**Instructions to follow:** From the records below, copy every line that contains the word "profile".

········

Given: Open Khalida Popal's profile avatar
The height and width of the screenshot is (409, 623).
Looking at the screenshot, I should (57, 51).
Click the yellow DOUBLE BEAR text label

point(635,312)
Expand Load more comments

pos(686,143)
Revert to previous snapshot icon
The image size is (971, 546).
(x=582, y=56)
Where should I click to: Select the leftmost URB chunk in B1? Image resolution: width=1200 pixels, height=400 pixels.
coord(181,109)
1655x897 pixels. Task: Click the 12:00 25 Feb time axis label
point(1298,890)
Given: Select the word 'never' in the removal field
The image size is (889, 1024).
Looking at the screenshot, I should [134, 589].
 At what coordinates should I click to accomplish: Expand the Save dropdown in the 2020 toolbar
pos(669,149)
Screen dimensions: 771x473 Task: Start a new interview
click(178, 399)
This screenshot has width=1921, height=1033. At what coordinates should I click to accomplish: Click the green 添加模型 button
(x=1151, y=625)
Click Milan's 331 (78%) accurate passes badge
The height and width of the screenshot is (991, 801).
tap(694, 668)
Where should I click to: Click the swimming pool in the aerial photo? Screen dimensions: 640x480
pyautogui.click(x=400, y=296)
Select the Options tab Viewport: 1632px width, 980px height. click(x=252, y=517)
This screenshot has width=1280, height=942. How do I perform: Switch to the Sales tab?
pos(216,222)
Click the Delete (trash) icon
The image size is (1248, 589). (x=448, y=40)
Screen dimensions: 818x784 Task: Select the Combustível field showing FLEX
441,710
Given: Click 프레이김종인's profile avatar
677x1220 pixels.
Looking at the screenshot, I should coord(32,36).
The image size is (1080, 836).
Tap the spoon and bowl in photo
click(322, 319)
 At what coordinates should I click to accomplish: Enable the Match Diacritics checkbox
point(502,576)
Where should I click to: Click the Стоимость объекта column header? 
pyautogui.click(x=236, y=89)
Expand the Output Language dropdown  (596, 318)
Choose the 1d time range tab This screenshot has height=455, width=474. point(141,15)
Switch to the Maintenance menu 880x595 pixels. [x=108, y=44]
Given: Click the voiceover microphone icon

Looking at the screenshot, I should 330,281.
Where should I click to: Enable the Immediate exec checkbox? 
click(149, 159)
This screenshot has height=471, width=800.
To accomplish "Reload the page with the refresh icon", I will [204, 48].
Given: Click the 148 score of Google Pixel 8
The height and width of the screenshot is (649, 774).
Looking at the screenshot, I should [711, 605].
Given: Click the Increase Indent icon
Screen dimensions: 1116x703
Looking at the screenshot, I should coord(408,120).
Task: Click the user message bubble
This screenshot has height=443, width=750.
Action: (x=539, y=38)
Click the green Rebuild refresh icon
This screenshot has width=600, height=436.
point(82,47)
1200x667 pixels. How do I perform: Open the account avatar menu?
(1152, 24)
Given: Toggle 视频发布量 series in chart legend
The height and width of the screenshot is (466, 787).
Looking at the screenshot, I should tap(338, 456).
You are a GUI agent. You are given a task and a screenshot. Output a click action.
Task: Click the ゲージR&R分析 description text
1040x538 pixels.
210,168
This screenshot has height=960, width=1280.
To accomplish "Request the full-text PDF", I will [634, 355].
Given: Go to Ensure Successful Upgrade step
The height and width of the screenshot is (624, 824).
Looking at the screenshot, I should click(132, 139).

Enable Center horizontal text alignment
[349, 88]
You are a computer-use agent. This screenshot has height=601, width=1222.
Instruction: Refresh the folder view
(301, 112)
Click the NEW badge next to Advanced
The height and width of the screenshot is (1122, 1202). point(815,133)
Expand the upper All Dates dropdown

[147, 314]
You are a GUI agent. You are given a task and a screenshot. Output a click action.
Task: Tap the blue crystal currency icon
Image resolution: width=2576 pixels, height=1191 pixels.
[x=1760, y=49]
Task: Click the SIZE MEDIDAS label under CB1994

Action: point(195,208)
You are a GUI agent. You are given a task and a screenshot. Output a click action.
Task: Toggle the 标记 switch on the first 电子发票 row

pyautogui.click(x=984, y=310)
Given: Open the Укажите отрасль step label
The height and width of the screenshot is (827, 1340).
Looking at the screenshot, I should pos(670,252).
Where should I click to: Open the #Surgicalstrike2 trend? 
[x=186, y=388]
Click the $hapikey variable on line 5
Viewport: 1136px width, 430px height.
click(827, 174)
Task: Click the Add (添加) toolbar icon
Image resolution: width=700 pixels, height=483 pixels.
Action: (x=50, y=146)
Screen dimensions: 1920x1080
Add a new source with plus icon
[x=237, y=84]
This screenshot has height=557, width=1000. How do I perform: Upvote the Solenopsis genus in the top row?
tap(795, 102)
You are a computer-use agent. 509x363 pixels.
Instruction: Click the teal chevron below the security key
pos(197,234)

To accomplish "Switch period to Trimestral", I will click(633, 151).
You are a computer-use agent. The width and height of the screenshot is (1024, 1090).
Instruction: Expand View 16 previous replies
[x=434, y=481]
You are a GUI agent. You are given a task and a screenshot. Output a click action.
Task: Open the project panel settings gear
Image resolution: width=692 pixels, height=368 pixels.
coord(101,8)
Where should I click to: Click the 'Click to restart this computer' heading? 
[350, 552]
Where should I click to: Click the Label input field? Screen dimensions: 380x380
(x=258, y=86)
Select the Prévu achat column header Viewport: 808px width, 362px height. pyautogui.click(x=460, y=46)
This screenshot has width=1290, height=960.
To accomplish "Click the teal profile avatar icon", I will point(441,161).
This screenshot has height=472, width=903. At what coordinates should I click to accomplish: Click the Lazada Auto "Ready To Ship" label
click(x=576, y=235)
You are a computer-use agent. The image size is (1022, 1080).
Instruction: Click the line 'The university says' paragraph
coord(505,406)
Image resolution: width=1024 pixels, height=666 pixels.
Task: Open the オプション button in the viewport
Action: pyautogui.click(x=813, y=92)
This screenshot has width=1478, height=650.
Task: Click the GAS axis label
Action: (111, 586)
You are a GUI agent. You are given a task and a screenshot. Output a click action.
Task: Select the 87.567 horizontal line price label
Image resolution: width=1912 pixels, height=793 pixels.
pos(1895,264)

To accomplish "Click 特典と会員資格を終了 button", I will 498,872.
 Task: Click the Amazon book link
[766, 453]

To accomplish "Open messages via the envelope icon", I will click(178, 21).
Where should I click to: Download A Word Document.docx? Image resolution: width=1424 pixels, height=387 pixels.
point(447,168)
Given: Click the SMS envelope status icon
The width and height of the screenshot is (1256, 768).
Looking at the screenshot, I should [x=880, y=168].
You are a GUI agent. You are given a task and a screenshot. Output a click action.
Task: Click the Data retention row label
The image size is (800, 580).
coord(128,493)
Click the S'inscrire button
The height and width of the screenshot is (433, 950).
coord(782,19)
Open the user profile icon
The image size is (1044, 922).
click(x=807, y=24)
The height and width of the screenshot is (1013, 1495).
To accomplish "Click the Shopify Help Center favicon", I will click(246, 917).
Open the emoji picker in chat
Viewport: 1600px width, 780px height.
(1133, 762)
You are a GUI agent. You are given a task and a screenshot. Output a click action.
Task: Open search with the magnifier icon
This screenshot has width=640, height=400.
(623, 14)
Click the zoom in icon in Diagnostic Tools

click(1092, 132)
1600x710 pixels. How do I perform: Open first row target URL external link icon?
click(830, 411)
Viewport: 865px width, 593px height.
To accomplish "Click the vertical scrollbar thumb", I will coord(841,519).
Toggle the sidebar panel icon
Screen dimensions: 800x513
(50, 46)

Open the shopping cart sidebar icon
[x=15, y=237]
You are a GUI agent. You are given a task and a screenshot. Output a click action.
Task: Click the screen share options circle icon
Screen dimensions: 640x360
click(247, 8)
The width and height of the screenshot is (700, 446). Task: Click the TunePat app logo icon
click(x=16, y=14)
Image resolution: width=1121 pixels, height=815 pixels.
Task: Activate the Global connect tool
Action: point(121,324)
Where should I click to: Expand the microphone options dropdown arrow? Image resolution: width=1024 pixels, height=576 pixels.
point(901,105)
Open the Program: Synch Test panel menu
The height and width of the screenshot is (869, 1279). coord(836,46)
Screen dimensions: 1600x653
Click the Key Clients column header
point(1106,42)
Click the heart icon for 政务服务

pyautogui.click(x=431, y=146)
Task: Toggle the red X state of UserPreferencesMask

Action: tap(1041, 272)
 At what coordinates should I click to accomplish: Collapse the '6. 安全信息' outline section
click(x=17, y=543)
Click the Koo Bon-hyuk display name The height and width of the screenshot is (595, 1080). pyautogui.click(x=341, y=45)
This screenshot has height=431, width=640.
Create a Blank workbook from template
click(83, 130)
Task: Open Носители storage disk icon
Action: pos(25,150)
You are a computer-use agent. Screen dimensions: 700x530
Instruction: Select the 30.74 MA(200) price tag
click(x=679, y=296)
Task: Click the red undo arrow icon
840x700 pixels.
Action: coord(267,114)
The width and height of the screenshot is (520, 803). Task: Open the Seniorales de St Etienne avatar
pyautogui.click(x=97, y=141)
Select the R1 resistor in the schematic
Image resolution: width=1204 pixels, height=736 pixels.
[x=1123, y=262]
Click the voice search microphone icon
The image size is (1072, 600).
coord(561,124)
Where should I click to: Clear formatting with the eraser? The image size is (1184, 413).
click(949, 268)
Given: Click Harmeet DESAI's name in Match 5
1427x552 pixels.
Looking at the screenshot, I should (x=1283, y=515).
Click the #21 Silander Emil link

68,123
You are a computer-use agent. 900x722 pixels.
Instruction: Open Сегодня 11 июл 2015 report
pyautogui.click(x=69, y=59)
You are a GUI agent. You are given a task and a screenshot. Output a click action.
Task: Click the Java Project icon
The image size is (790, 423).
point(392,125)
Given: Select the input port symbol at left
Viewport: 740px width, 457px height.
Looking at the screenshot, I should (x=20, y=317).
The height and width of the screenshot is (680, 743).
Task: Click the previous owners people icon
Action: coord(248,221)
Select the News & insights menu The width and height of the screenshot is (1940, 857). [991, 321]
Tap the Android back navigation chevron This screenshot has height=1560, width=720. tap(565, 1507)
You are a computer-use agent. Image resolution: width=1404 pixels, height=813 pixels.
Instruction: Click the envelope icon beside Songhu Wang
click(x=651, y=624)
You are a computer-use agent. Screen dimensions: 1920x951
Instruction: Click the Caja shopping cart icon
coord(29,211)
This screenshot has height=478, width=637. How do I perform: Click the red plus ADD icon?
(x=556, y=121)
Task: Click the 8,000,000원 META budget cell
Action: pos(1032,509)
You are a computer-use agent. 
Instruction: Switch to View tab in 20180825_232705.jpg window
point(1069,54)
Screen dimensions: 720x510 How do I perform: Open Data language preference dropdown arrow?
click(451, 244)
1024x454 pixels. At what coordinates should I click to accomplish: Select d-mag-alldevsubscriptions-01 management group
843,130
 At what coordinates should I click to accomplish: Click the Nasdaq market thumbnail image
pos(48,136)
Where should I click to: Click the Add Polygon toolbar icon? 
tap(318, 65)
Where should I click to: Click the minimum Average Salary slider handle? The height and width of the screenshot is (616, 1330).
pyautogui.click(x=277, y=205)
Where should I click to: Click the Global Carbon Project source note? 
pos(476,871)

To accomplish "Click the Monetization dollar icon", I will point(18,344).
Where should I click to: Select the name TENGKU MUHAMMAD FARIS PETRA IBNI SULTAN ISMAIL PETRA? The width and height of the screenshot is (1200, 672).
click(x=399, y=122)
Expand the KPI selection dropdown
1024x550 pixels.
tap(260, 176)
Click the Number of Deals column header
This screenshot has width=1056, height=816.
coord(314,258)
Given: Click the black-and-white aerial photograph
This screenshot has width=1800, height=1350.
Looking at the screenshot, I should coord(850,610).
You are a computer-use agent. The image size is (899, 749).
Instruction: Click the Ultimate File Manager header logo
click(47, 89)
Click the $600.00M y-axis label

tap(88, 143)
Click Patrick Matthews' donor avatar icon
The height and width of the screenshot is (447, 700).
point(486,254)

········

**Written answer:**
Given: Open Khalida Popal's profile avatar
Given: Click 프레이김종인's profile avatar
To accomplish "Click the teal profile avatar icon", I will point(441,161).
Open the user profile icon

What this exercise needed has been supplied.